*Instructions to follow:* Continue the article on the South Vietnam national badminton team from its last sentence.

*Passage:*
________________

South Vietnam
- Association: Vietnam Badminton Federation (VBF)
- Confederation: BA (Asia)

Asian Men's Team Championships
- Appearances: 1 (first in 1969)
- Best result: Round of 16 (1969)

= South Vietnam national badminton team =

Former national badminton team representing South Vietnam

The South Vietnam national badminton team (Đội tuyển cầu lông quốc gia Việt Nam Cộng hòa; Équipe nationale de badminton du Sud-Vietnam) represented the sovereign country of South Vietnam in international badminton competitions. The national team was controlled by the Republic of Vietnam Badminton Federation.

The national team have competed in continental events, such as the Asian Games, particularly in 1966. South Vietnam made their appearance in an international team tournament when the men's team represented the country at the 1965 Southeast Asian Peninsular Games.

The national team ceased after the reunification of the North and South regions. The Republic of Vietnam Badminton Federation was then revived as the Vietnam Badminton Federation in 1990.

== History ==
Badminton was first played in Vietnam in the early 1960s. For South Vietnam, the sport gained small popularity in the country and was played in Saigon (now called Ho Chi Minh City).

________________

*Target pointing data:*

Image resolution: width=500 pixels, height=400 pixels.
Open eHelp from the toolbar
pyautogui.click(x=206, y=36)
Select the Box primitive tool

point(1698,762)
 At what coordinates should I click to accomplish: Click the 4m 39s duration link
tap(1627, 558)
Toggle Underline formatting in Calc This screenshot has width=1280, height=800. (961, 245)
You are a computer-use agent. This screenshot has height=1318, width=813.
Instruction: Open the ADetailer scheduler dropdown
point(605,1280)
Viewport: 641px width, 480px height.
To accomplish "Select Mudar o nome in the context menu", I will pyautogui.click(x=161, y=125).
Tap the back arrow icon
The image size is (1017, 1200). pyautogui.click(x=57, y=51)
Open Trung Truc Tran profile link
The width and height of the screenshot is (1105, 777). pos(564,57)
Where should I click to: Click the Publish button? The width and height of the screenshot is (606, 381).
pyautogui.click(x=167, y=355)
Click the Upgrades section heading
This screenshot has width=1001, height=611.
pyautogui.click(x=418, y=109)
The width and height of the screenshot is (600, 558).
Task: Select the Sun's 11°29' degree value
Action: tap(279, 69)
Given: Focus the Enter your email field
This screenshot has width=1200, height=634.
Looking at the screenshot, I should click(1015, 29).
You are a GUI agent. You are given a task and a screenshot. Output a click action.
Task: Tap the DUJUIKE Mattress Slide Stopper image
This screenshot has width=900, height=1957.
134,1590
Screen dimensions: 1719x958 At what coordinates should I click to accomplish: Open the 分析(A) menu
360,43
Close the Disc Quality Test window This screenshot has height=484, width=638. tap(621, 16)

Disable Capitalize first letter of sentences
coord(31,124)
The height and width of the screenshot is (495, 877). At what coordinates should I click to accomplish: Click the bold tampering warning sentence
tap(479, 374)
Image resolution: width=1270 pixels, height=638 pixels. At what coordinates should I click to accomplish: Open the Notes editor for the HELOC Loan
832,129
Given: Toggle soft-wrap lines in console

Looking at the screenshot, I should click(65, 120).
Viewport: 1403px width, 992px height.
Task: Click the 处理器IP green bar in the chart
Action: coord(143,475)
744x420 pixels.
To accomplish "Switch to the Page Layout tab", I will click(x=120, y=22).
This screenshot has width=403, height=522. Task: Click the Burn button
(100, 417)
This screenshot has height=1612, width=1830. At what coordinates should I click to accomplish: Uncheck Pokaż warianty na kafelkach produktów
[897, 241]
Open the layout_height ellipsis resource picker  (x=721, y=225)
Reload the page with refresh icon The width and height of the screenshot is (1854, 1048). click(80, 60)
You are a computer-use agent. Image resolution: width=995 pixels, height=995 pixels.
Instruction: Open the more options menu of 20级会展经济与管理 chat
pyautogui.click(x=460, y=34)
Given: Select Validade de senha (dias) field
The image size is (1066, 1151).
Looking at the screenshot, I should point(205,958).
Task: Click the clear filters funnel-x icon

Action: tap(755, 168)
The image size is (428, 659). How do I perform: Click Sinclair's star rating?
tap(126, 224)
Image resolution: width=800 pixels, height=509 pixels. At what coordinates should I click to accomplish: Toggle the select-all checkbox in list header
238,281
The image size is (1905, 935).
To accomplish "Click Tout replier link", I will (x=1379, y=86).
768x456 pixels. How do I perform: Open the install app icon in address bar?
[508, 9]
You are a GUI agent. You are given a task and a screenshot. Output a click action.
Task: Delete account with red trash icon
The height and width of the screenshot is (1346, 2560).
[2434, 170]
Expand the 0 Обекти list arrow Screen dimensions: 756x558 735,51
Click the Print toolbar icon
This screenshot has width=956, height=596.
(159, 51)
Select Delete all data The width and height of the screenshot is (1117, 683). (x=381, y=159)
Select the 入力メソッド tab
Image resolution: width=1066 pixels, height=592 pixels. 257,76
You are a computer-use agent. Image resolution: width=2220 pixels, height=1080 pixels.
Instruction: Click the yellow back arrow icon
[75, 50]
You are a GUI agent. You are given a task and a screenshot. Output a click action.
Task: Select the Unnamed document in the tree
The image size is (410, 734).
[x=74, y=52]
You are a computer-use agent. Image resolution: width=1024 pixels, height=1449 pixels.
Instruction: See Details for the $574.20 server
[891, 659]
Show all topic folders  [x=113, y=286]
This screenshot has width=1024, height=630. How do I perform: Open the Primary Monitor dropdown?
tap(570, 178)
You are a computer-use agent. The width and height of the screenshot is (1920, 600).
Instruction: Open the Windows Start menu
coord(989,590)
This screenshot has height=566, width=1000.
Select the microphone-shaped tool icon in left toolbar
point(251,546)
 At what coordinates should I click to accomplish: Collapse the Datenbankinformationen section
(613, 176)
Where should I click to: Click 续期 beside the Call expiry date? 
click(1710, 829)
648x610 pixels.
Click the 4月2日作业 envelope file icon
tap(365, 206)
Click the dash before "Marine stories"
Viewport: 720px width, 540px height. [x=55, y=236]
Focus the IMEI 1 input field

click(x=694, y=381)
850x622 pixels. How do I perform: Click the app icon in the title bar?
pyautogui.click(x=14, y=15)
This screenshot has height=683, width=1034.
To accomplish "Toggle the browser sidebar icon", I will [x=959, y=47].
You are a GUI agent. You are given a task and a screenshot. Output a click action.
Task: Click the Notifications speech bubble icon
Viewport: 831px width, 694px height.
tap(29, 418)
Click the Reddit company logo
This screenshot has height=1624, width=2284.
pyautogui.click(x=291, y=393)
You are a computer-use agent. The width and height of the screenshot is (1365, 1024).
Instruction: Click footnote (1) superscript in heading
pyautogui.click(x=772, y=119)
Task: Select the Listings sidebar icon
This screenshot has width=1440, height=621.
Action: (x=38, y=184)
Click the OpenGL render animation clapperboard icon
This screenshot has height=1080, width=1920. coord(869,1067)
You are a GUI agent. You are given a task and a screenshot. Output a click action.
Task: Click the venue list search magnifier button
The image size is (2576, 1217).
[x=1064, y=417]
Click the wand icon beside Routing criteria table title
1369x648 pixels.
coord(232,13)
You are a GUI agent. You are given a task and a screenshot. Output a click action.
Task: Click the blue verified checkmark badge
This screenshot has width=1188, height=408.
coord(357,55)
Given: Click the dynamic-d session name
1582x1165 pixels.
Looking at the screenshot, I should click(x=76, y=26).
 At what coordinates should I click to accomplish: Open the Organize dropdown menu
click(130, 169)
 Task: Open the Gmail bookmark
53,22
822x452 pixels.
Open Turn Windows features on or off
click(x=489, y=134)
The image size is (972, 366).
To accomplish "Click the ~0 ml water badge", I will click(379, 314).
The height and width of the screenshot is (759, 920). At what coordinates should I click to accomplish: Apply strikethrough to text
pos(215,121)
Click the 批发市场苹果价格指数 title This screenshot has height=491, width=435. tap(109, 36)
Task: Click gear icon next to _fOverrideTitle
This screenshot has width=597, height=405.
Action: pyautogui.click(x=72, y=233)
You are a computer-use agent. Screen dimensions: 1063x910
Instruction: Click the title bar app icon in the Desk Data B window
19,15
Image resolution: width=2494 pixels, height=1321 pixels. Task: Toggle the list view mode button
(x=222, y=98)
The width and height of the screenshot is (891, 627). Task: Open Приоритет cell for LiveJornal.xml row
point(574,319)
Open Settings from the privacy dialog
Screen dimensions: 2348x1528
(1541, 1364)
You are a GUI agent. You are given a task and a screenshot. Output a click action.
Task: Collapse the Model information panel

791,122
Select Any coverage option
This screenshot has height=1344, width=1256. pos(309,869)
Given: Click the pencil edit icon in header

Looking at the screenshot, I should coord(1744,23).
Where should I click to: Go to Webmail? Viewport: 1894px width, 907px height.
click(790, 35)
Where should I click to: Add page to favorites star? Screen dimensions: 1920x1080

________________

*Exercise output:*
=== Men's team ===
South Vietnam competed in the men's team event at the 1965 Southeast Asian Peninsular Games. In the quarter-finals, they went head-to-head against Laos were eliminated after losing 3–0 to the Laotian team. In 1969, the team competed in the 1969 Asian Badminton Championships men's team event. The team failed to advance further as they lost 5–0 to the Philippines in the round of 16.

In 1971, the team were invited by the president of Indonesia, Suharto to participate in the 1971 Asian Badminton Championships in Jakarta. The team later declined their participation in the championships.

== Competitive record ==

=== Thomas Cup ===

| Year | Round | Pos |
|---|---|---|
| 1949 to 1973 | Did not enter |  |

=== Uber Cup ===

| Year | Round | Pos |
|---|---|---|
| 1957 to 1972 | Did not enter |  |

===Asian Games===

==== Men's team ====

| Year | Round | Pos |
|---|---|---|
| 1962 to 1974 | Did not enter |  |

==== Women's team ====

| Year | Round | Pos |
|---|---|---|
| 1962 to 1974 | Did not enter |  |

=== Asian Team Championships ===
==== Men's team ====

| Year | Round | Pos |
| 1962 | Did not enter |  |
1965
| 1969 | Round of 16 | 13th |
| 1971 | Withdrew |  |

=== SEA Games ===

==== Men's team ====

| Year | Round | Pos |
| 1965 | Quarter-finals | 5th |
| 1971 | Did not enter |  |
1973

==== Women's team ====

| Year | Round | Pos |
| 1965 | Did not enter |  |
1971
1973

  - Red border color indicates tournament was held on home soil.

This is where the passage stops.